There wasn't too much to gain from a reporter's standpoint at last week's OTAs but three guys that continue to make positive impressions are tight end Ed Dickson, rookie nose tackle Brandon Williams and cornerback Jimmy Smith. Dickson has been extremely active and has made some tough catches. Williams is just huge and he moves pretty well for a big man. And Smith just looks so much more comfortable and confident. He says he's lost 10 pounds and he certainly looks leaner and like he's moving really well. For all the knocks on Smith, he was clutch in the Super Bowl and it's clear that he's intent on building on that. Assuming Webb returns healthy, the Ravens should be pretty set at cornerback with Webb, Smith, Corey Graham and Chykie Brown occupying the top four spots. Veteran Chris Johnson,
second-year player Asa Jackson and rookies Marc Anthony and Moe Lee will also compete for spots.
This qualifies as old news but the Ravens officially picked up $2.5 million of salary cap space over the weekend because of their release of Pollard with a post-June 1 designation. They are now just over $4 million under the salary cap. A bit of that room will go to signing safety Matt Elam and Williams, the only two remaining unsigned draft picks, but the Ravens still will have enough left over to address an area of need. I would think at some point that the Ravens will either trade or sign an experienced wide receiver or add some depth at middle linebacker.

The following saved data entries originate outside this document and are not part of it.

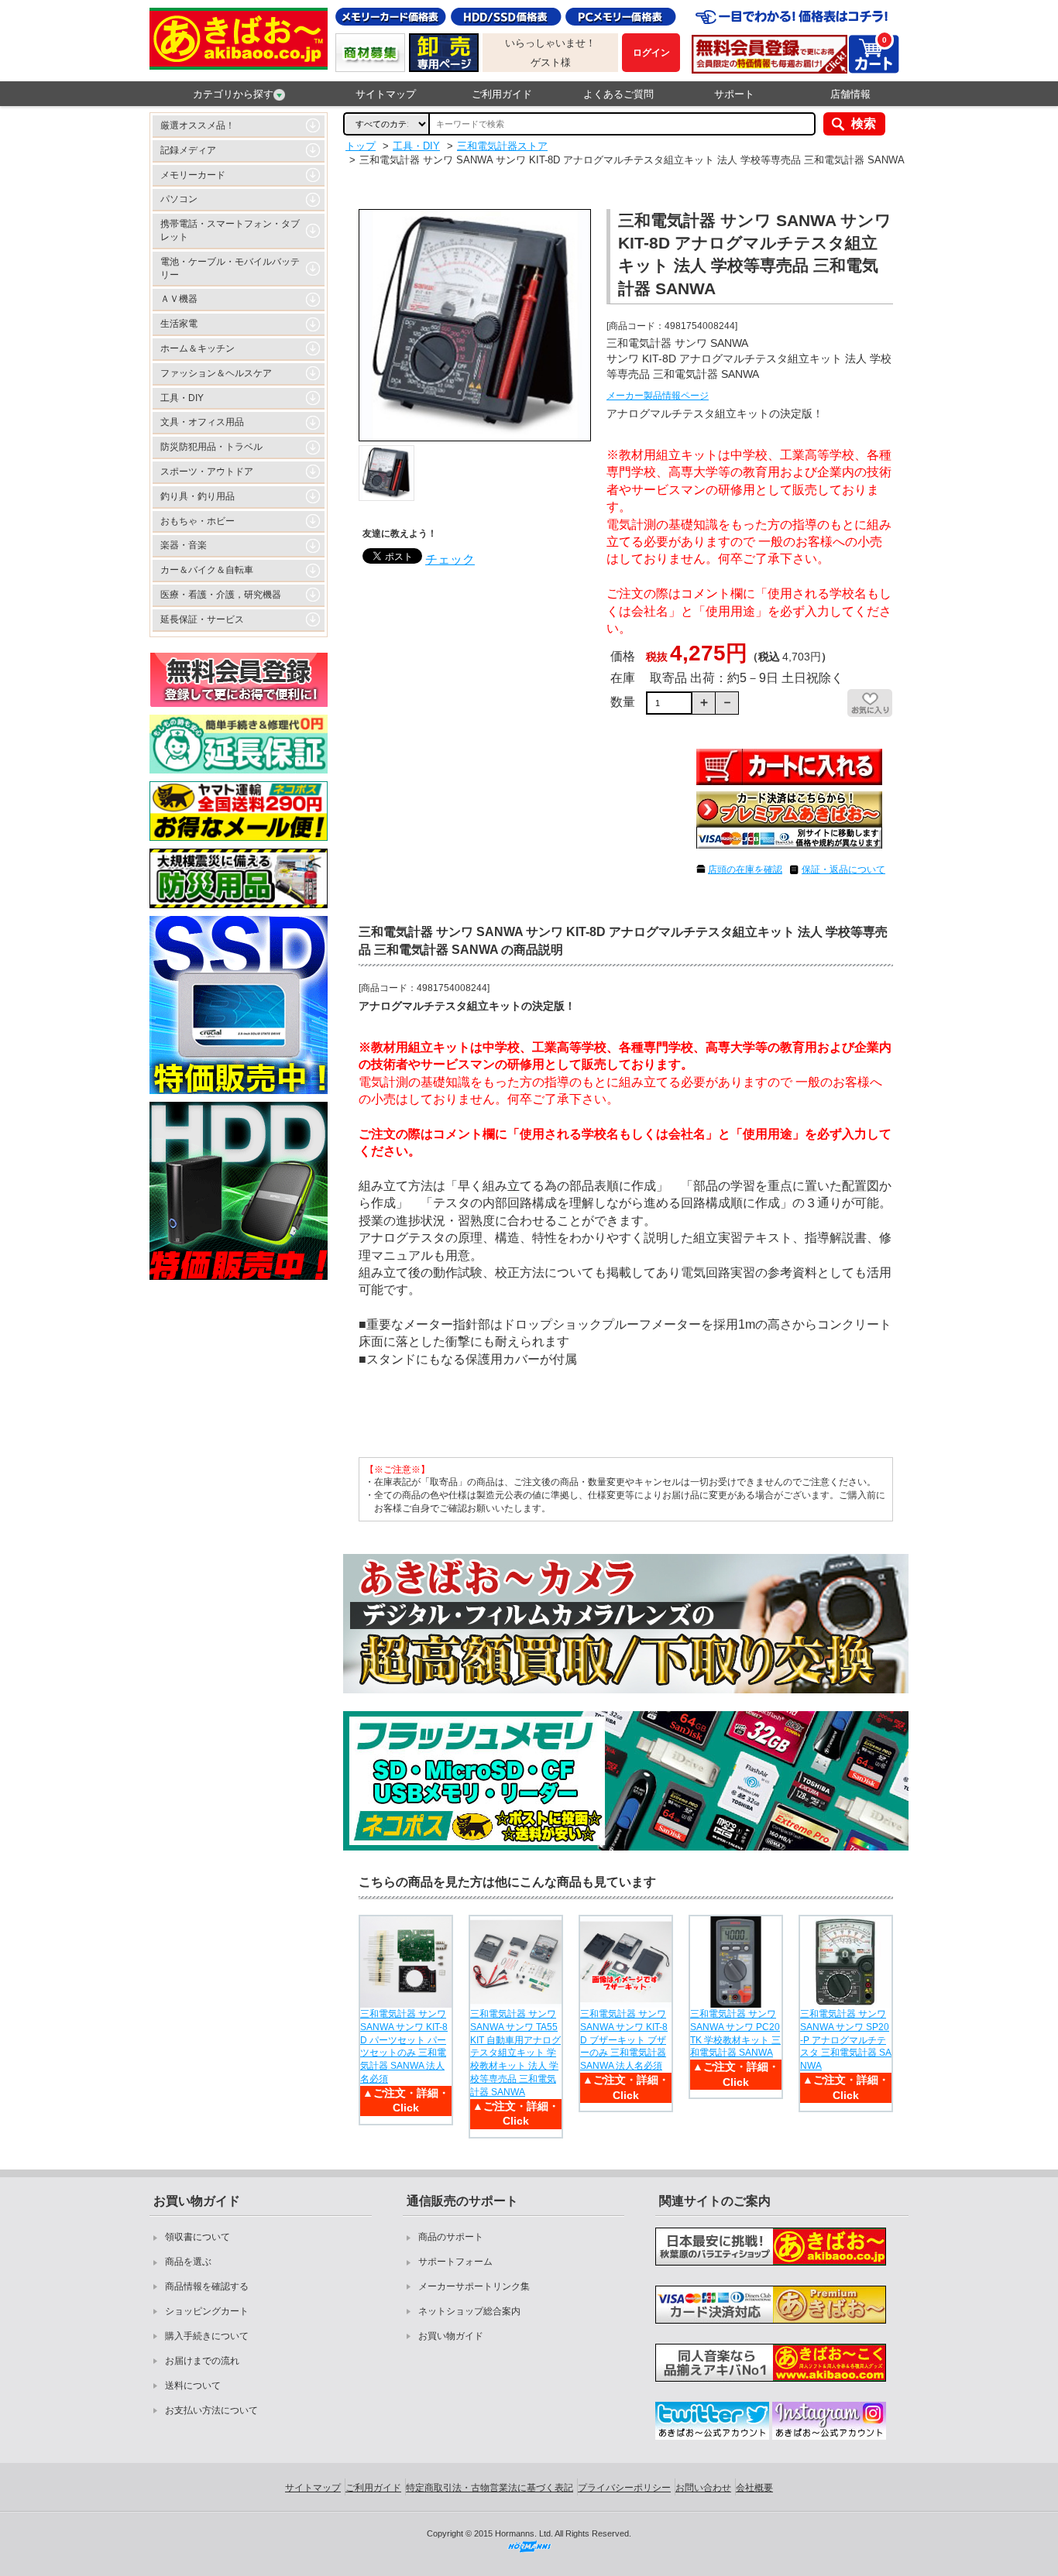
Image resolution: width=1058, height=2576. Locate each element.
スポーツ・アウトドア (206, 471)
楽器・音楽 (183, 545)
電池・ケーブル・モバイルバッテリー (230, 268)
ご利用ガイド (502, 94)
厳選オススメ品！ (197, 125)
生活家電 (179, 323)
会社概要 (754, 2487)
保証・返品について (843, 869)
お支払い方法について (211, 2410)
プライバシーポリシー (624, 2487)
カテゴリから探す (233, 94)
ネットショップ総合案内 (469, 2311)
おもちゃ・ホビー (197, 521)
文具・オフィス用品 (202, 422)
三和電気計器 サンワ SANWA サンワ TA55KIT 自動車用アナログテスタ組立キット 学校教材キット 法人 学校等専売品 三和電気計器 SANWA (515, 2053)
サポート (734, 94)
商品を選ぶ (188, 2261)
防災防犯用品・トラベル (211, 446)
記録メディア (188, 150)
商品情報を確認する (207, 2286)
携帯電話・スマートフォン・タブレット (230, 230)
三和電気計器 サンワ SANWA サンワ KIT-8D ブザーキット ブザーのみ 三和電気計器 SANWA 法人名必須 (624, 2039)
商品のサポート (450, 2236)
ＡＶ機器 (179, 298)
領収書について (197, 2236)
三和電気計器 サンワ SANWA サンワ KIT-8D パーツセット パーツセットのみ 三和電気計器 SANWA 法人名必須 (404, 2046)
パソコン (179, 199)
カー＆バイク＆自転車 (206, 569)
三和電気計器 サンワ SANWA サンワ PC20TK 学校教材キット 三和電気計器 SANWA (735, 2033)
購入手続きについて (207, 2336)
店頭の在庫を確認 (745, 869)
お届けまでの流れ (202, 2360)
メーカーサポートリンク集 (474, 2286)
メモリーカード (192, 175)
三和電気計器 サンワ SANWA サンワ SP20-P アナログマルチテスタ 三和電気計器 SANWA (845, 2039)
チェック (450, 559)
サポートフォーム (455, 2261)
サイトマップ (386, 94)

Thankfully, the fallout following agent Joe Linta's comments to USA Today that the Ravens were "dumb" not to sign his client, Joe Flacco, before last season finally appears to be over. I see no reason to revisit the situation but I do find it humorous that there is a perception that the Ravens are overwhelmed with regret about how this is all worked out. Sure, it cost them a lot more money than it would have if they had signed Flacco to a contract extension six or seven months earlier. But do you think any of their top decision makers are losing any sleep over it? Exactly four months ago today, they watched a motivated Flacco lead the team to a Super Bowl. I'd say it worked out fine for both sides.